Telemetry.Metrics v0.4.1 Telemetry.Metrics View Source

Common interface for defining metrics based on :telemetry events.

Metrics are aggregations of Telemetry events with specific name, providing a view of the system's behaviour over time.

To give a more concrete example, imagine that somewhere in your code there is a function which sends an HTTP request, measures the time it took to get a response, and emits an event with the information:

:telemetry.execute([:http, :request, :stop], %{duration: duration})

You could define a counter metric, which counts how many HTTP requests were completed:

Telemetry.Metrics.counter("http.request.stop.duration")

or you could use a distribution metric to see how many queries were completed in particular time buckets:

Telemetry.Metrics.distribution("http.request.stop.duration", buckets: [100, 200, 300])

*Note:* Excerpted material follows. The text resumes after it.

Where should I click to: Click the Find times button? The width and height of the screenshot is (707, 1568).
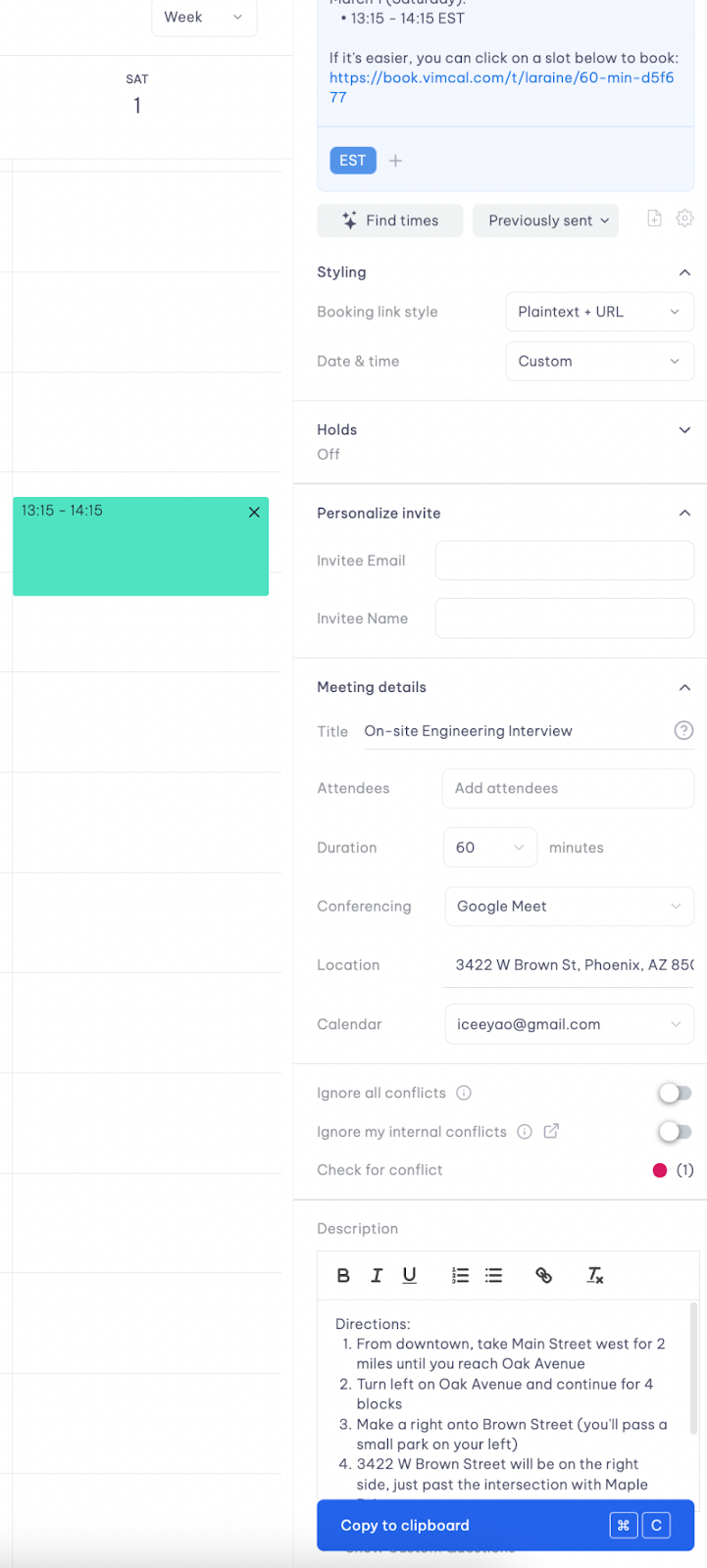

This documentation is going to cover all the available metrics and how to use them, as well as options, and how to integrate those metrics with reporters.

Metrics

There are five metric types provided by Telemetry.Metrics:

  • counter/2 which counts the total number of emitted events
  • sum/2 which keeps track of the sum of selected measurement
  • last_value/2 holding the value of the selected measurement from the most recent event
  • summary/2 calculating statistics of the selected measurement, like maximum, mean, percentiles etc.
  • distribution/2 which builds a histogram of selected measurement

The first argument to all metric functions is the metric name. Metric name can be provided as a string (e.g. "http.request.stop.duration") or a list of atoms ([:http, :request, :stop, :duration]). The metric name is automatically used to infer the telemetry event and measurement. For example, In the "http.request.stop.duration" example, the source event name is [:http, :request, :stop] and metric values are drawn from :duration measurement. Like this:

[:http , :request, :stop]      :duration
<----- event name ------> <-- measurement -->

You can also explicitly specify the event name and measurement if you prefer.

The second argument is a list of options. Below is the description of the options common to all metric types:

  • :event_name - the source event name. Can be represented either as a string (e.g. "http.request") or a list of atoms ([:http, :request]). By default the event name is all but the last segment of the metric name.
  • :measurement - the event measurement used as a source of a metric values. By default it is the last segment of the metric name. It can be either an arbitrary term, a key in the event's measurements map, or a function accepting the whole measurements map and returning the actual value to be used.
  • :tags - a subset of metadata keys by which aggregations will be broken down. Defaults to an empty list.
  • :tag_values - a function that receives the metadata and returns a map with the tags as keys and their respective values. Defaults to returning the metadata itself.
  • :description - human-readable description of the metric. Might be used by reporters for documentation purposes. Defaults to nil.
  • :unit - an atom describing the unit of selected measurement, typically in singular, such as :millisecond, :byte, :kilobyte, etc. It may also be a tuple indicating that a measurement should be converted from one unit to another before a metric is updated. Currently, only time and byte unit conversions are supported. We discuss those in detail in the "Converting Units" section.
  • :reporter_options - a keyword list of reporter-specific options for the metric.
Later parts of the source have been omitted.